**MATERIAL FOR THIS EXERCISE:**
────────────────────
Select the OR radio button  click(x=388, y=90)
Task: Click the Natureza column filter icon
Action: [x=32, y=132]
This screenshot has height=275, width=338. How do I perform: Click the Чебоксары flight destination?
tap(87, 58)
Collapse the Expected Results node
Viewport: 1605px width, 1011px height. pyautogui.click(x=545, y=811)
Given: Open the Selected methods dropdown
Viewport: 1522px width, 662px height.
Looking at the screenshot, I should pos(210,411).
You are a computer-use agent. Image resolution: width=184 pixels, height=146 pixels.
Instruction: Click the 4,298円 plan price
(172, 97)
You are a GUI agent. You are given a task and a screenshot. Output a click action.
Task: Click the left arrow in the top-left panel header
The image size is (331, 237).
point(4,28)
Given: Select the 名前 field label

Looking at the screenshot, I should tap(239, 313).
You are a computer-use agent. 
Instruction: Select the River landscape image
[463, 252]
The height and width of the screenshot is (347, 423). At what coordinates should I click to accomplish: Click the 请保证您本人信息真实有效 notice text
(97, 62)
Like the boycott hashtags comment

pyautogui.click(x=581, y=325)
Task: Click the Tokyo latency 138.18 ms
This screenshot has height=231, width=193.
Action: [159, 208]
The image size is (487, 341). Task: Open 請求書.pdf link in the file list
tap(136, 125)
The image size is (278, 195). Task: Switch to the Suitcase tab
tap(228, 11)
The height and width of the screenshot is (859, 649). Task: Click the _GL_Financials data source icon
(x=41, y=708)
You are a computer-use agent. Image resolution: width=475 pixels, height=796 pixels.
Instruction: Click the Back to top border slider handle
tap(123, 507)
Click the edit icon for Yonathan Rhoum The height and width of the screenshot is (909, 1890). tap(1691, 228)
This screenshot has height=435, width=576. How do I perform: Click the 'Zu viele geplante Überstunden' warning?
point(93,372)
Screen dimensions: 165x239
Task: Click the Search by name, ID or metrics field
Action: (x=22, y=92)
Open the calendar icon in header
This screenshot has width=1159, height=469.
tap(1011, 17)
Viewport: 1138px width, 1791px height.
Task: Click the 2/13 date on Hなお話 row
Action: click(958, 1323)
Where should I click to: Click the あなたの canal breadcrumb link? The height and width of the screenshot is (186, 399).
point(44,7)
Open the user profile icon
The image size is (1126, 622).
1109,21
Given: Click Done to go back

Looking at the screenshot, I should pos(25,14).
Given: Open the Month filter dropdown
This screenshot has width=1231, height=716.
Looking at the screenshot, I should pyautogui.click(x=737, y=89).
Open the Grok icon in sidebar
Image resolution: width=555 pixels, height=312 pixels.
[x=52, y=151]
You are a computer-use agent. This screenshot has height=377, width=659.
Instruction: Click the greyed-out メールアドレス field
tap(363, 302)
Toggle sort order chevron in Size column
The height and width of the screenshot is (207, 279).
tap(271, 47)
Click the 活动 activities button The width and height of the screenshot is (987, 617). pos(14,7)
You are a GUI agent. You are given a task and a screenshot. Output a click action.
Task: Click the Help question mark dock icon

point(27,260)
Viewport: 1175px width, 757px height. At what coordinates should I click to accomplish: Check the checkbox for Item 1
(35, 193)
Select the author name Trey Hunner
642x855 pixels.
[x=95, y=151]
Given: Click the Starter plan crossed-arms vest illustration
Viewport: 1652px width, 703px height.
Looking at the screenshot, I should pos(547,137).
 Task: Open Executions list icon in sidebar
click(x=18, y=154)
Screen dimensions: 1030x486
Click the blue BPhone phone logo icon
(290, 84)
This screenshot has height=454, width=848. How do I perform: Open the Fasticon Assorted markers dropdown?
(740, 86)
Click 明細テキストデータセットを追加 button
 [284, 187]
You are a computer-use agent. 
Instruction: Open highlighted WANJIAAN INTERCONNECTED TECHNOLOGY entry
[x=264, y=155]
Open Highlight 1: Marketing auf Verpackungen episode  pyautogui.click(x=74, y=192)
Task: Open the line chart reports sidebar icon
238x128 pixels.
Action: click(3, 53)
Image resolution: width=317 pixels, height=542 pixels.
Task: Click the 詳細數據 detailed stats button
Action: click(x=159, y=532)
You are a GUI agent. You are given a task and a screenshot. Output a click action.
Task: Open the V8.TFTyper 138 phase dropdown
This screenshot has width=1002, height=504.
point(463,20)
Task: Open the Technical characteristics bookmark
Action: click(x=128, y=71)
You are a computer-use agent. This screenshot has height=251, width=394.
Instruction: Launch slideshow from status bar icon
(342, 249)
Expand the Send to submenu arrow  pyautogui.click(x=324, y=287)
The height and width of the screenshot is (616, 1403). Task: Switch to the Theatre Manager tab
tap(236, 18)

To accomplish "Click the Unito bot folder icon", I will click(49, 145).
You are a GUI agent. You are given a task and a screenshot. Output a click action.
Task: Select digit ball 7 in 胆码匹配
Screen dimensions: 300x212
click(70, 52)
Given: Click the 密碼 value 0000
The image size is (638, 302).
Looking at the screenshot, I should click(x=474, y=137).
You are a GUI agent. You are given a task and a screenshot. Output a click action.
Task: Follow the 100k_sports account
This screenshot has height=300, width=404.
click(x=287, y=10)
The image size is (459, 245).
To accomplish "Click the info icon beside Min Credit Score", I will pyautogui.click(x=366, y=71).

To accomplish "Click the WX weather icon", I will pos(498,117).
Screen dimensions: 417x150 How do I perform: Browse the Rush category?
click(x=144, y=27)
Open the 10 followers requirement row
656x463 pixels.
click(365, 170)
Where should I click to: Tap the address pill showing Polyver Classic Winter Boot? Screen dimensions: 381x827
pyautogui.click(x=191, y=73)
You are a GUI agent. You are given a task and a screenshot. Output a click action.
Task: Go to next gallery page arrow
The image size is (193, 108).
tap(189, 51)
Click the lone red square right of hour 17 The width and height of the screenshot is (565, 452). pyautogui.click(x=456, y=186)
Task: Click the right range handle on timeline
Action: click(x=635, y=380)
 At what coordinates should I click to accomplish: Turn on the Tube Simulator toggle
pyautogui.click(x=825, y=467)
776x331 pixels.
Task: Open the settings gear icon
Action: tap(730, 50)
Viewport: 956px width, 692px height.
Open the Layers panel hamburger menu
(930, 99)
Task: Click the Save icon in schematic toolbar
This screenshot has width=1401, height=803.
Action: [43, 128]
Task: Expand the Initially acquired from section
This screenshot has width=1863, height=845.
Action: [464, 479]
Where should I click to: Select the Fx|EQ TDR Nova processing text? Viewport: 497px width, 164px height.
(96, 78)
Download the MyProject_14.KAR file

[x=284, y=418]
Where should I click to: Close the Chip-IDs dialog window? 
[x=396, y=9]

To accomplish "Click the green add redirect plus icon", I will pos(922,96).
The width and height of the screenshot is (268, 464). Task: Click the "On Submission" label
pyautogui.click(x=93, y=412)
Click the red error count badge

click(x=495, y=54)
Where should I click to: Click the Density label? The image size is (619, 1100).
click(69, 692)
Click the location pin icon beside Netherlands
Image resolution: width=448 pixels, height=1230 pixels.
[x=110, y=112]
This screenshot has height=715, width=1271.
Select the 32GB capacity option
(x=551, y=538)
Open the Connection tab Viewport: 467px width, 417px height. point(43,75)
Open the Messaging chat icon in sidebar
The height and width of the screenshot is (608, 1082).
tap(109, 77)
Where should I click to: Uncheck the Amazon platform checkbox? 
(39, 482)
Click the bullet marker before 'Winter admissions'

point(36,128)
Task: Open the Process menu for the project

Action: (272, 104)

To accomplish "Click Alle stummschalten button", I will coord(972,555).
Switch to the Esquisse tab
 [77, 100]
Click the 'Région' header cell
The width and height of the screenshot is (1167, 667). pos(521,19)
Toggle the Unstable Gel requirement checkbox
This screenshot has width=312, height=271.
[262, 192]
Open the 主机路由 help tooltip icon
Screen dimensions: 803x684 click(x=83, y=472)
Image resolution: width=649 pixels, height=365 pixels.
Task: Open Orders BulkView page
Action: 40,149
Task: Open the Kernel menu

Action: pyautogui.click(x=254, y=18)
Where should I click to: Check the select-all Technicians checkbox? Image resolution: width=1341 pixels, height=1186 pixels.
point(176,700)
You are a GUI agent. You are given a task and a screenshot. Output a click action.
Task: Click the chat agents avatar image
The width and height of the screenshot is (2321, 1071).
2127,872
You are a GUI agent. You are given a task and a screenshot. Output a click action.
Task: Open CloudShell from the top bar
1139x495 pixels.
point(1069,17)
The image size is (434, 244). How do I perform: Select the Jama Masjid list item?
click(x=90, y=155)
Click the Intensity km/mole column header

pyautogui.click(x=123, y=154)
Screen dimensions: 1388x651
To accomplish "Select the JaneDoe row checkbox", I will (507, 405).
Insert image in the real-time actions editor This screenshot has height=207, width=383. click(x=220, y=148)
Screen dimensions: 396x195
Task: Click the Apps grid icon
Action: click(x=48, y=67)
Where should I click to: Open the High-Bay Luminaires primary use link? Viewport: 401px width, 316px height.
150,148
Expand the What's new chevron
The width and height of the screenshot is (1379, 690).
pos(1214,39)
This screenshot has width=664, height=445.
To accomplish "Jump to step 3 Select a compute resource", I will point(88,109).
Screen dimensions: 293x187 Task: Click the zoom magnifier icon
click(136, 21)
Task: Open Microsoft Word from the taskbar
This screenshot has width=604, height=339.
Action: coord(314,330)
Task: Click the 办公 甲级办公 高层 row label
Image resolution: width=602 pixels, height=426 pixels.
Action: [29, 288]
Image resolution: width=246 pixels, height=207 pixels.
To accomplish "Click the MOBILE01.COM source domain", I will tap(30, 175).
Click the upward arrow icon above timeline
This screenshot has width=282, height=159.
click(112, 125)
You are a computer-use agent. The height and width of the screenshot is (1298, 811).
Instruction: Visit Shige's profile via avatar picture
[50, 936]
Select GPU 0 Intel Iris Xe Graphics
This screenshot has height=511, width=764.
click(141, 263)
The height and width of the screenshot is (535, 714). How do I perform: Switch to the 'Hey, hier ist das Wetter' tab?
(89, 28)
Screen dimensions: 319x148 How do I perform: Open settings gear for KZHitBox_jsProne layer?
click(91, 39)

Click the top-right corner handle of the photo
────────────────────
Quote the part of the data that opens with the line containing "Where should I click to: Click the Density" and closes with the line containing "[x=110, y=112]", keeping both of those lines.

Where should I click to: Click the Density label? The image size is (619, 1100).
click(69, 692)
Click the location pin icon beside Netherlands
Image resolution: width=448 pixels, height=1230 pixels.
[x=110, y=112]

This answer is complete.